According to Ivanti’s latest report on the experiences of women working in the Tech sector, in France for 62% of the women surveyed, stereotypes play in favour of men in being named to upper management positions. The glass ceiling still seems to exist for women in high-tech sectors. How can this situation be remedied within a company? We talked with Cécile Espinassous, Director of Human Resources, and Stéphanie Limouzin, Chief Business Development Officer at CLS Group. They explained the vision of CLS, which puts the values of equality and equity into practice on a daily basis.
Where does CLS stand in terms of gender equality?
Cécile Espinassous, Head of Human Resources at CLS: CLS is a company with human values, values that go hand in hand with its mission and its DNA! This DNA has always led CLS to conduct its business and achieve its missions with principles of fairness and equality, principles that are in line with its vision of studying and protecting the planet from space.
We apply these principles on a daily basis in the management of our employees. With regard to professional equality between women and men, CLS published its pay equity results for the second consecutive year, as required by French law. For 2019, we achieved a very good score of 99/100 on the index.
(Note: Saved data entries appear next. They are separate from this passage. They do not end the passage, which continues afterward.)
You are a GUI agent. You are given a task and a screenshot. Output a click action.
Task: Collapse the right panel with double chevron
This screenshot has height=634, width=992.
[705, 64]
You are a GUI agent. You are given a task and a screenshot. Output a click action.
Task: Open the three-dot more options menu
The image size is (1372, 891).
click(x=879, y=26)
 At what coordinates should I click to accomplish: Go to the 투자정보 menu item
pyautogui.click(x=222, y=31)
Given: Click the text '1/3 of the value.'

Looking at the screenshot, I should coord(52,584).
This results from the staffing at CLS which, at the end of 2019, had 43% women managers and 41% women employees. We are proud of this female representation, which is also reflected in promotions: 52.3% of which were women in 2019!
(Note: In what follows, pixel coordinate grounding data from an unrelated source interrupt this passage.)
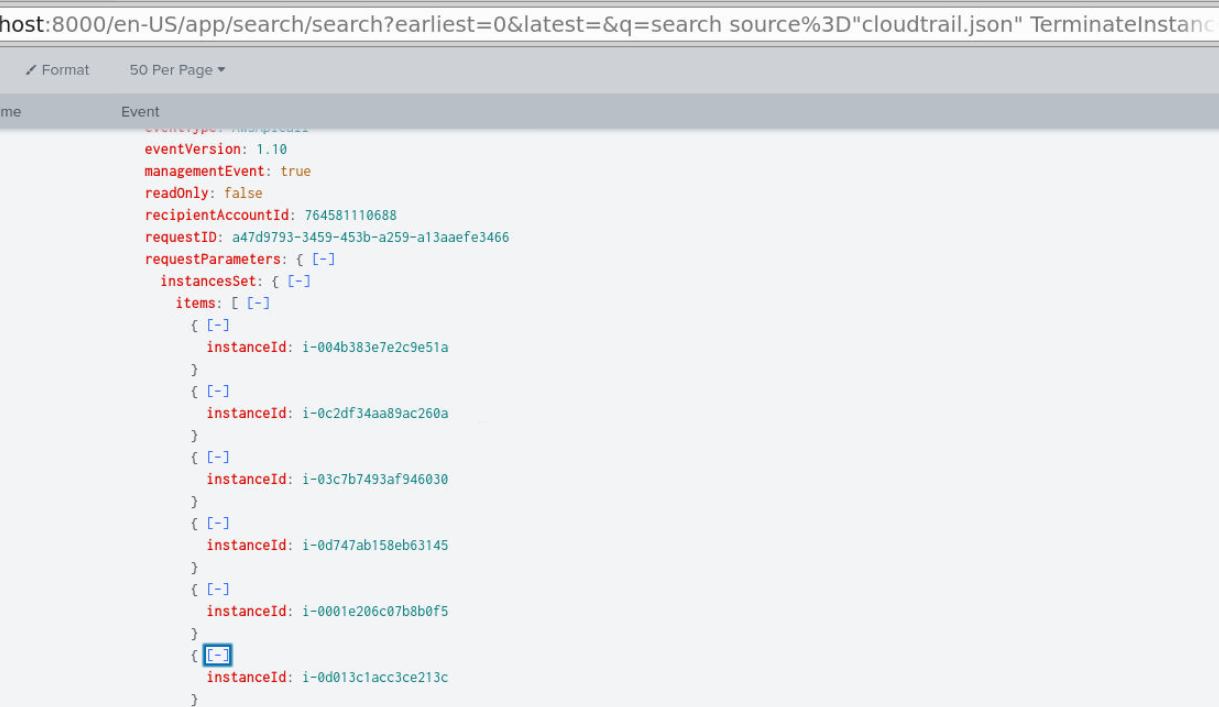Image resolution: width=1219 pixels, height=707 pixels.
Task: Collapse the requestParameters object
Action: 323,259
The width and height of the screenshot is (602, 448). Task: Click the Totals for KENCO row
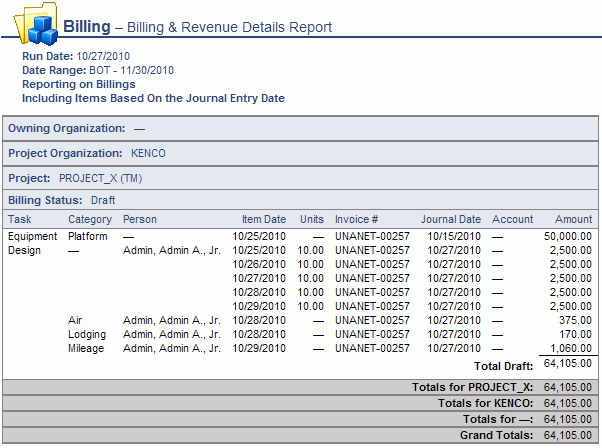tap(300, 403)
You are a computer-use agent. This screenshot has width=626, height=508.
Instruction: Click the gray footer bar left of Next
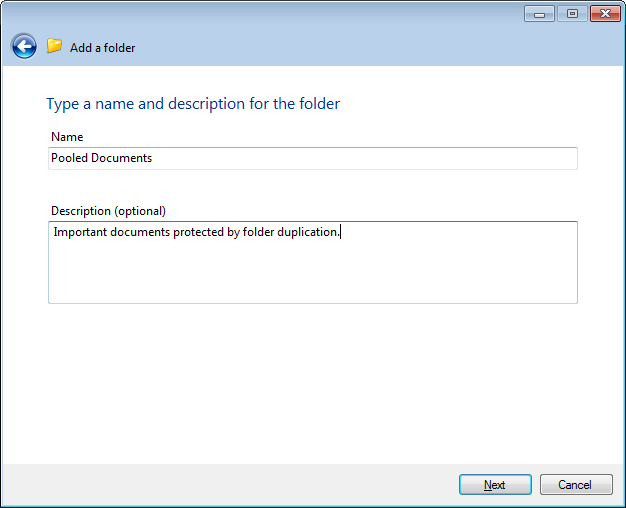pos(230,484)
How do you manage gender equality in your company?
Cécile Espinassous, Head of Human Resources at CLS: It’s very simple: you don’t manage it! We simply make decisions based on competence! We strive to be objective when it comes to recruiting, developing, encouraging, rewarding and remunerating. There is no question as to whether we have a man or a woman in front of us. We do not tolerate discrimination at CLS. Potential, skills, desire and commitment are the criteria for advancement within the company, not gender. In addition, we have strong convictions that drive the way we work, for example, the conviction that the real added value in our company is that different ways of working or of dealing with issues is beneficial… men and women working together, the result can only be better!
You are often asked to talk about how space can help environmental protection? What do you think of the representation of women on expert panels?
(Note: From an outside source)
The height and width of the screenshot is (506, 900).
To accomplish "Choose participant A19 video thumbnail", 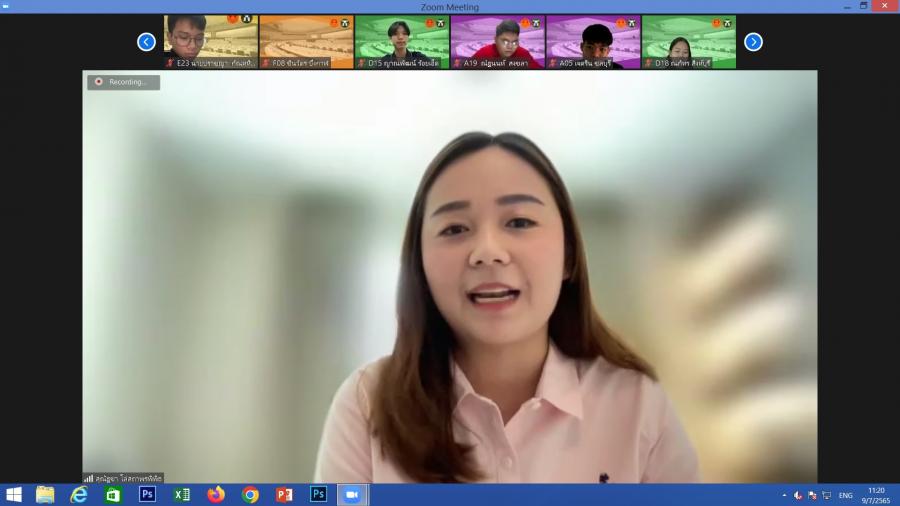I will (497, 41).
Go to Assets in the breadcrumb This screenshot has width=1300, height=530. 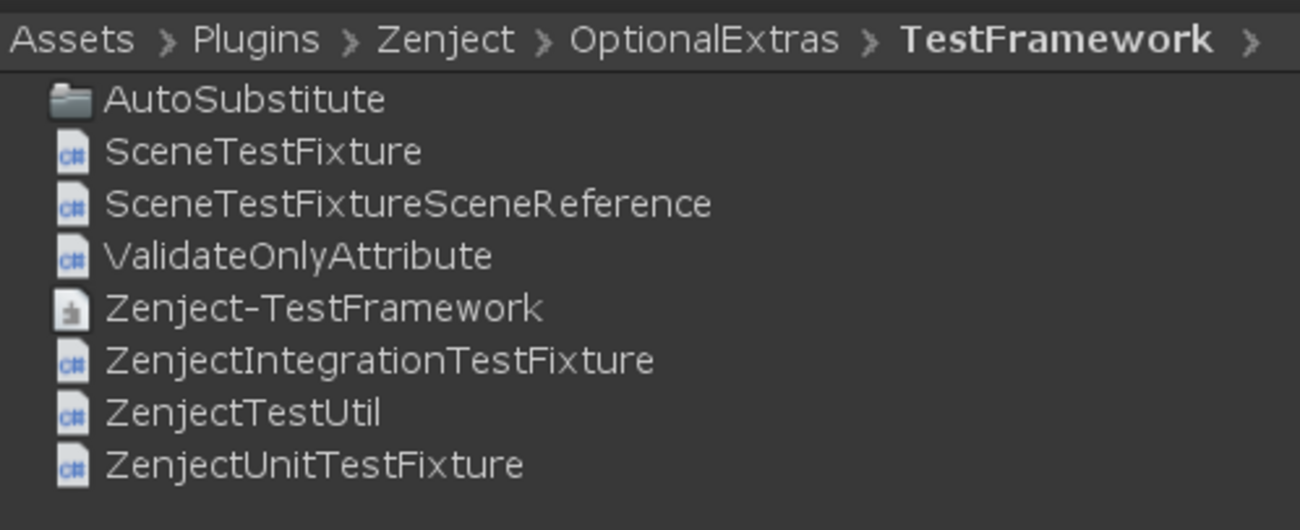71,40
Stéphanie Limouzin, Deputy Managing Director of Business Development at CLS: As a company specialized in the use of space data, we are indeed often called on to participate in roundtables dealing with the space industry. This is a still a predominantly male sector; too often I am the only woman at the roundtable. So there is still a long way to go. Statistics say that better female representation at professional events would encourage more women to opt for careers in high technology. That’s why I’m pushing the women at CLS to take action, to share our values outside our company.
Many managers at CLS are women, and I’m very proud of that! And I’d like to recognize them all today: Stéphanie Limouzin, Cécile Espinassous, Iva Colom Toro, Sophie Besnard, Nadia Maaref, Ariane Segonds, Sabine Caron, Catherine Boussarie, Marion Carrie, Louise Gardes, Isabelle Darnet, Julie Condamine, Stéphanie Dalmas, Amélie Proust, Stéphanie Campagnaro, Laurence Tallieu, Cathy Bissières, Laure Lussac, Elisabeth Lambert, Valerie Pont, Batoula Soussi, Stéphanie Guinehut, Claire Dufau, Laiba Amarouche, Sylvie Labroue, Annabelle Ollivier, Anne-Marie Breonce, Anne-Laure Pauzie, Suzanne Araujo, Nejma Sbaa, Laure Boutemy, Elsa Foster, Stéphanie Frayssines, Ingrid Giovannini, Marie-Noelle Loaec, Beatrice Nhun Fat. It’s a pleasure to work with them on a daily basis. They go straight to the point, they are direct, efficient, and relevant! They are examples that future young women can learn from. At CLS, regardless of a person’s role or level in the organization, there is gender equality and, as Cécile said, we manage on the basis of competence. The model to be followed and given is this: for equal skills and responsibilities, there should be equal pay, equal results, and equal rewards.